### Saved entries
↓↓↓
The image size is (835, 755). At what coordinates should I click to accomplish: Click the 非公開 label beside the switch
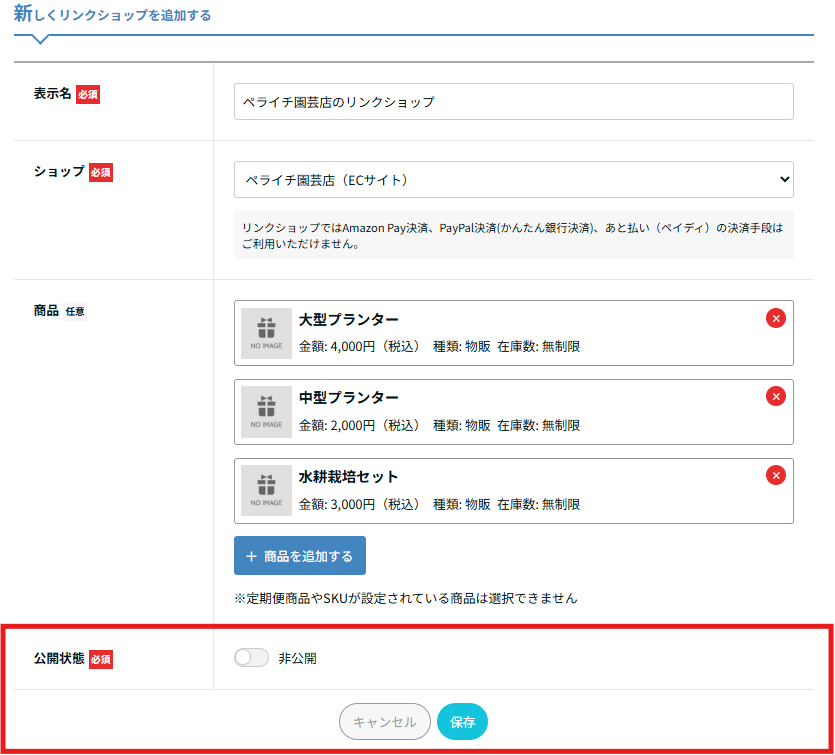point(297,658)
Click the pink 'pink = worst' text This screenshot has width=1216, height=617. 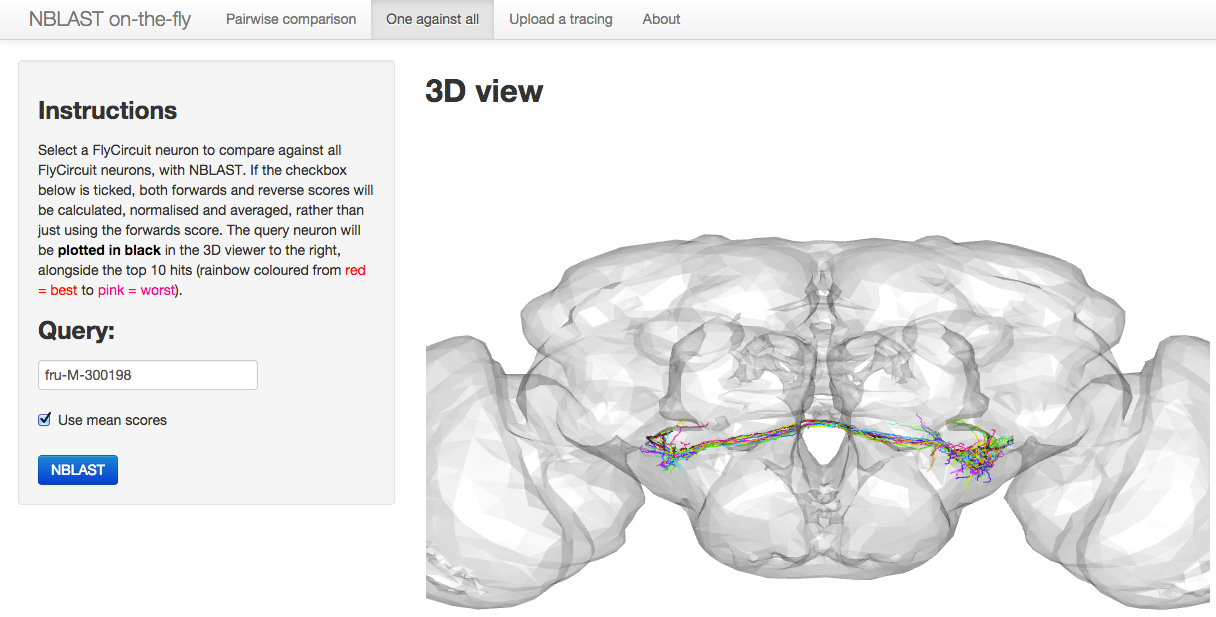click(x=137, y=290)
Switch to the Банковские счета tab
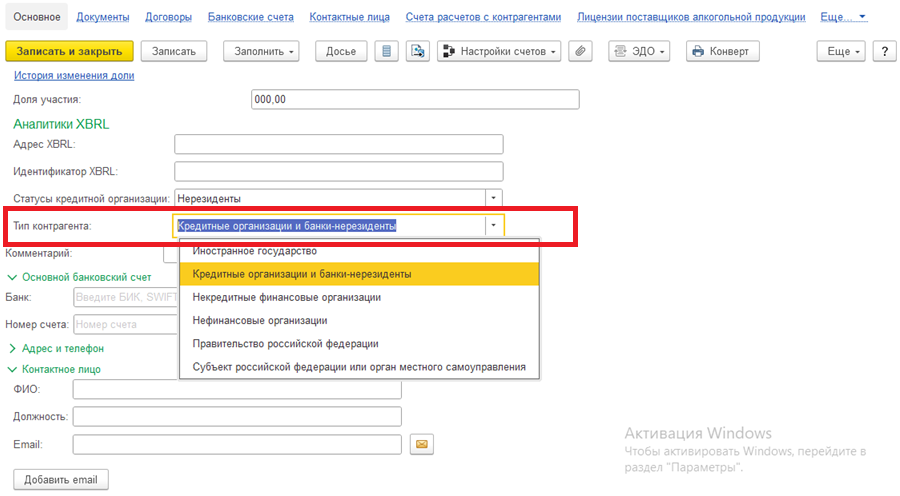900x496 pixels. 250,17
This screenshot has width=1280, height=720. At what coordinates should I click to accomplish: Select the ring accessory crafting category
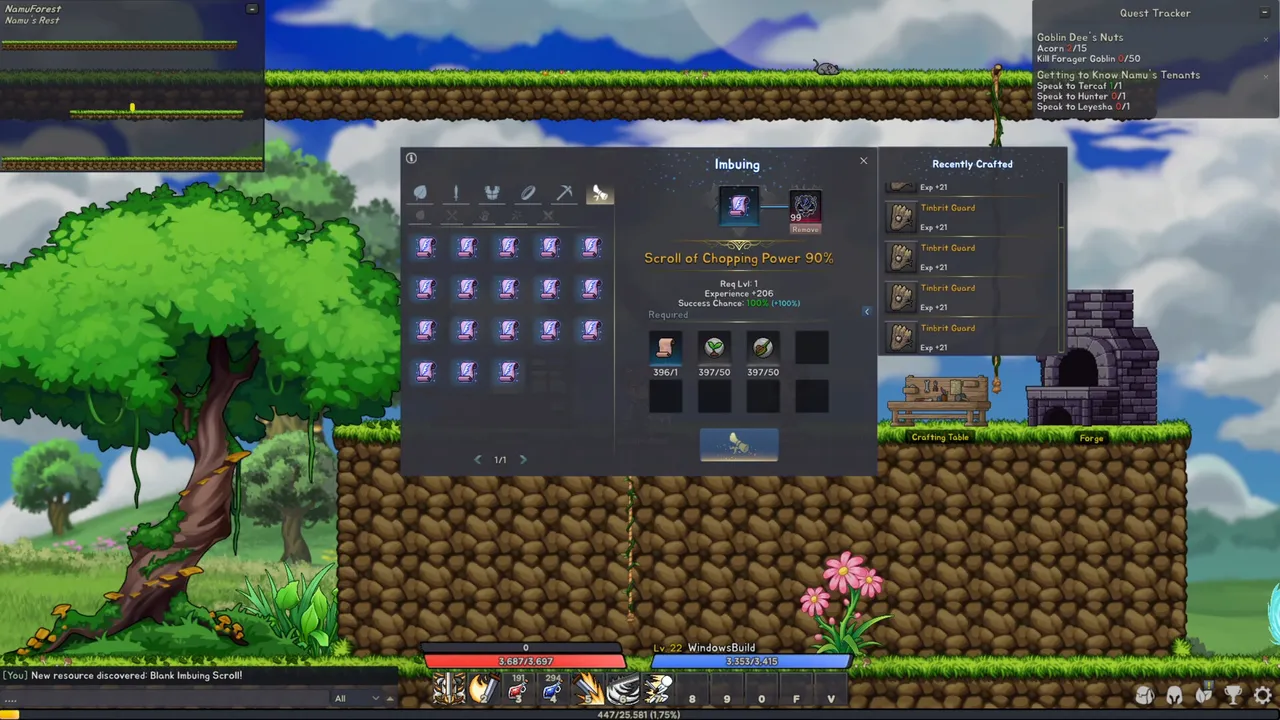(528, 193)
↑↑↑
### Work required
Lines from the one holding "Switch to the Банковские счета tab" to the end of the data, both ends included, are to be given again exactly; no pictures belong in the copy.

### Result of this task
Switch to the Банковские счета tab
900x496 pixels. 250,17
This screenshot has width=1280, height=720. At what coordinates should I click to accomplish: Select the ring accessory crafting category
(528, 193)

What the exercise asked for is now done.